== Data provided ==

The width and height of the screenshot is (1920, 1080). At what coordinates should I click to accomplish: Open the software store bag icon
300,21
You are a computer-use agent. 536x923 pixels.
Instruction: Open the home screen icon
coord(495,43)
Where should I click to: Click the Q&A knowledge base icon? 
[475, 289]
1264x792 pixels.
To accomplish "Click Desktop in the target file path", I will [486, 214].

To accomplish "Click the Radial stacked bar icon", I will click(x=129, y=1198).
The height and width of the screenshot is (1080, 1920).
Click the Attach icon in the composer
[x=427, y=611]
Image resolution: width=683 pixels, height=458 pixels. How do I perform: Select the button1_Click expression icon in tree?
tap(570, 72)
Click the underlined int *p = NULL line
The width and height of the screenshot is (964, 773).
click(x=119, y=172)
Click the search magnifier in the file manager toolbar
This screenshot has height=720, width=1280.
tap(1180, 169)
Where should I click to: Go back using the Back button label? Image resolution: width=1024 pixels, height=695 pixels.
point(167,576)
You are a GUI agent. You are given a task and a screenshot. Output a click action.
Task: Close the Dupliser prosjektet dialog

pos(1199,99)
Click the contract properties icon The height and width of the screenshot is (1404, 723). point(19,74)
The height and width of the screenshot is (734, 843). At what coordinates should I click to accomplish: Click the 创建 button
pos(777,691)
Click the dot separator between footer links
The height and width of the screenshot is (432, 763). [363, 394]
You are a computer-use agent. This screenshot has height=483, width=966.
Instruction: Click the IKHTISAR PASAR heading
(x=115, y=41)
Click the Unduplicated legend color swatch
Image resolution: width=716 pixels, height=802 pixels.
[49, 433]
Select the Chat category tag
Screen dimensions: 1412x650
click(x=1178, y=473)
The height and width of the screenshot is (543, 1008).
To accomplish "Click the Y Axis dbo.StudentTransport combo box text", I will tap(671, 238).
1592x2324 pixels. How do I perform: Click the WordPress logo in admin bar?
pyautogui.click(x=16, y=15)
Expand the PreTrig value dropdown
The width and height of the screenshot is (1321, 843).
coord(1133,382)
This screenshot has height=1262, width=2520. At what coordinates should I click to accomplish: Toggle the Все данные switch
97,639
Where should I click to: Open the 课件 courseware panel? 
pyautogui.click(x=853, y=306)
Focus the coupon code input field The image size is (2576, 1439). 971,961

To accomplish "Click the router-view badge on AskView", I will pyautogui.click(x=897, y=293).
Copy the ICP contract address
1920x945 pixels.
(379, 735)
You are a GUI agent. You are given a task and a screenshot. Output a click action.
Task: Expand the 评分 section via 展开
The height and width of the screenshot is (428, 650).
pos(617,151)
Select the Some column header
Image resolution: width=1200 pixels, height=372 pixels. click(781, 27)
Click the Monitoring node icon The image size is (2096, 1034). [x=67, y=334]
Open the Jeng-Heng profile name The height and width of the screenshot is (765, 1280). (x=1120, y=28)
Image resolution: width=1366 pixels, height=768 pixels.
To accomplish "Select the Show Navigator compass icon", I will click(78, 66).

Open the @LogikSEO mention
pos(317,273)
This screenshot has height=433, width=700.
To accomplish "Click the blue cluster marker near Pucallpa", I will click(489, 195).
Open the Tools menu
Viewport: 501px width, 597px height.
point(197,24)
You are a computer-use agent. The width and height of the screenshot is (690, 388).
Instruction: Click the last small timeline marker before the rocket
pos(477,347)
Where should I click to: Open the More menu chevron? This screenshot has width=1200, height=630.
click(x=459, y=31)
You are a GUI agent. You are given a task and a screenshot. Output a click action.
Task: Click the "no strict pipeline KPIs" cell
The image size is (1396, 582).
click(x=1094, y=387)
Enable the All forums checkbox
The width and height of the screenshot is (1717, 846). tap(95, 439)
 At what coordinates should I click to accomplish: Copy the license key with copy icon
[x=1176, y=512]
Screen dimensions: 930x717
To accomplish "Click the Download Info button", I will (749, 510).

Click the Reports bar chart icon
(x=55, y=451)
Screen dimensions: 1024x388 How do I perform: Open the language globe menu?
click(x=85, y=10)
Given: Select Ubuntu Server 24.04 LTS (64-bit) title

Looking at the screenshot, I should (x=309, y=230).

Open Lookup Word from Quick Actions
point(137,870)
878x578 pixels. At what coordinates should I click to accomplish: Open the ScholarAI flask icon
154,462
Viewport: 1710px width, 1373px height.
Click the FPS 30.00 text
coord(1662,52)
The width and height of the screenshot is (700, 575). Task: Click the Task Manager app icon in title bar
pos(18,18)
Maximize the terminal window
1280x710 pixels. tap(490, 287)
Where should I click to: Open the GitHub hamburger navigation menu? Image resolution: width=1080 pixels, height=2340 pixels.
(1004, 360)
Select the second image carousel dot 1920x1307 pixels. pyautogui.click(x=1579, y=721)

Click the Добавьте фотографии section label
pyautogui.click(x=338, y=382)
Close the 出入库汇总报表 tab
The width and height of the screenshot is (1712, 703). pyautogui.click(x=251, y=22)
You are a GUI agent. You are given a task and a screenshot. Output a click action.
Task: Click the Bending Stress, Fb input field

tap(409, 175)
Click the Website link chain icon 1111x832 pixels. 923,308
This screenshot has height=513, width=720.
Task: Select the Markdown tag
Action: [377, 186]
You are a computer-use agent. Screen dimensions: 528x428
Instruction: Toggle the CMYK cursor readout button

===

### What the exercise asks
Could you repeat all of the rows above verbatim, changing nothing?

### Task solution
The width and height of the screenshot is (1920, 1080). At what coordinates should I click to accomplish: Open the software store bag icon
300,21
You are a computer-use agent. 536x923 pixels.
Instruction: Open the home screen icon
coord(495,43)
Where should I click to: Click the Q&A knowledge base icon? 
[475, 289]
1264x792 pixels.
To accomplish "Click Desktop in the target file path", I will [486, 214].

To accomplish "Click the Radial stacked bar icon", I will click(x=129, y=1198).
The height and width of the screenshot is (1080, 1920).
Click the Attach icon in the composer
[x=427, y=611]
Image resolution: width=683 pixels, height=458 pixels. How do I perform: Select the button1_Click expression icon in tree?
tap(570, 72)
Click the underlined int *p = NULL line
The width and height of the screenshot is (964, 773).
click(x=119, y=172)
Click the search magnifier in the file manager toolbar
This screenshot has height=720, width=1280.
tap(1180, 169)
Where should I click to: Go back using the Back button label? Image resolution: width=1024 pixels, height=695 pixels.
point(167,576)
You are a GUI agent. You are given a task and a screenshot. Output a click action.
Task: Close the Dupliser prosjektet dialog

pos(1199,99)
Click the contract properties icon The height and width of the screenshot is (1404, 723). point(19,74)
The height and width of the screenshot is (734, 843). At what coordinates should I click to accomplish: Click the 创建 button
pos(777,691)
Click the dot separator between footer links
The height and width of the screenshot is (432, 763). [363, 394]
You are a computer-use agent. This screenshot has height=483, width=966.
Instruction: Click the IKHTISAR PASAR heading
(x=115, y=41)
Click the Unduplicated legend color swatch
Image resolution: width=716 pixels, height=802 pixels.
[49, 433]
Select the Chat category tag
Screen dimensions: 1412x650
click(x=1178, y=473)
The height and width of the screenshot is (543, 1008).
To accomplish "Click the Y Axis dbo.StudentTransport combo box text", I will tap(671, 238).
1592x2324 pixels. How do I perform: Click the WordPress logo in admin bar?
pyautogui.click(x=16, y=15)
Expand the PreTrig value dropdown
The width and height of the screenshot is (1321, 843).
coord(1133,382)
This screenshot has height=1262, width=2520. At what coordinates should I click to accomplish: Toggle the Все данные switch
97,639
Where should I click to: Open the 课件 courseware panel? 
pyautogui.click(x=853, y=306)
Focus the coupon code input field The image size is (2576, 1439). 971,961

To accomplish "Click the router-view badge on AskView", I will pyautogui.click(x=897, y=293).
Copy the ICP contract address
1920x945 pixels.
(379, 735)
You are a GUI agent. You are given a task and a screenshot. Output a click action.
Task: Expand the 评分 section via 展开
The height and width of the screenshot is (428, 650).
pos(617,151)
Select the Some column header
Image resolution: width=1200 pixels, height=372 pixels. click(781, 27)
Click the Monitoring node icon The image size is (2096, 1034). [x=67, y=334]
Open the Jeng-Heng profile name The height and width of the screenshot is (765, 1280). (x=1120, y=28)
Image resolution: width=1366 pixels, height=768 pixels.
To accomplish "Select the Show Navigator compass icon", I will click(78, 66).

Open the @LogikSEO mention
pos(317,273)
This screenshot has height=433, width=700.
To accomplish "Click the blue cluster marker near Pucallpa", I will click(489, 195).
Open the Tools menu
Viewport: 501px width, 597px height.
point(197,24)
You are a computer-use agent. The width and height of the screenshot is (690, 388).
Instruction: Click the last small timeline marker before the rocket
pos(477,347)
Where should I click to: Open the More menu chevron? This screenshot has width=1200, height=630.
click(x=459, y=31)
You are a GUI agent. You are given a task and a screenshot. Output a click action.
Task: Click the "no strict pipeline KPIs" cell
The image size is (1396, 582).
click(x=1094, y=387)
Enable the All forums checkbox
The width and height of the screenshot is (1717, 846). tap(95, 439)
 At what coordinates should I click to accomplish: Copy the license key with copy icon
[x=1176, y=512]
Screen dimensions: 930x717
To accomplish "Click the Download Info button", I will (749, 510).

Click the Reports bar chart icon
(x=55, y=451)
Screen dimensions: 1024x388 How do I perform: Open the language globe menu?
click(x=85, y=10)
Given: Select Ubuntu Server 24.04 LTS (64-bit) title

Looking at the screenshot, I should (x=309, y=230).

Open Lookup Word from Quick Actions
point(137,870)
878x578 pixels. At what coordinates should I click to accomplish: Open the ScholarAI flask icon
154,462
Viewport: 1710px width, 1373px height.
Click the FPS 30.00 text
coord(1662,52)
The width and height of the screenshot is (700, 575). Task: Click the Task Manager app icon in title bar
pos(18,18)
Maximize the terminal window
1280x710 pixels. tap(490, 287)
Where should I click to: Open the GitHub hamburger navigation menu? Image resolution: width=1080 pixels, height=2340 pixels.
(1004, 360)
Select the second image carousel dot 1920x1307 pixels. pyautogui.click(x=1579, y=721)

Click the Добавьте фотографии section label
pyautogui.click(x=338, y=382)
Close the 出入库汇总报表 tab
The width and height of the screenshot is (1712, 703). pyautogui.click(x=251, y=22)
You are a GUI agent. You are given a task and a screenshot. Output a click action.
Task: Click the Bending Stress, Fb input field

tap(409, 175)
Click the Website link chain icon 1111x832 pixels. 923,308
This screenshot has height=513, width=720.
Task: Select the Markdown tag
Action: [377, 186]
You are a computer-use agent. Screen dimensions: 528x428
Instruction: Toggle the CMYK cursor readout button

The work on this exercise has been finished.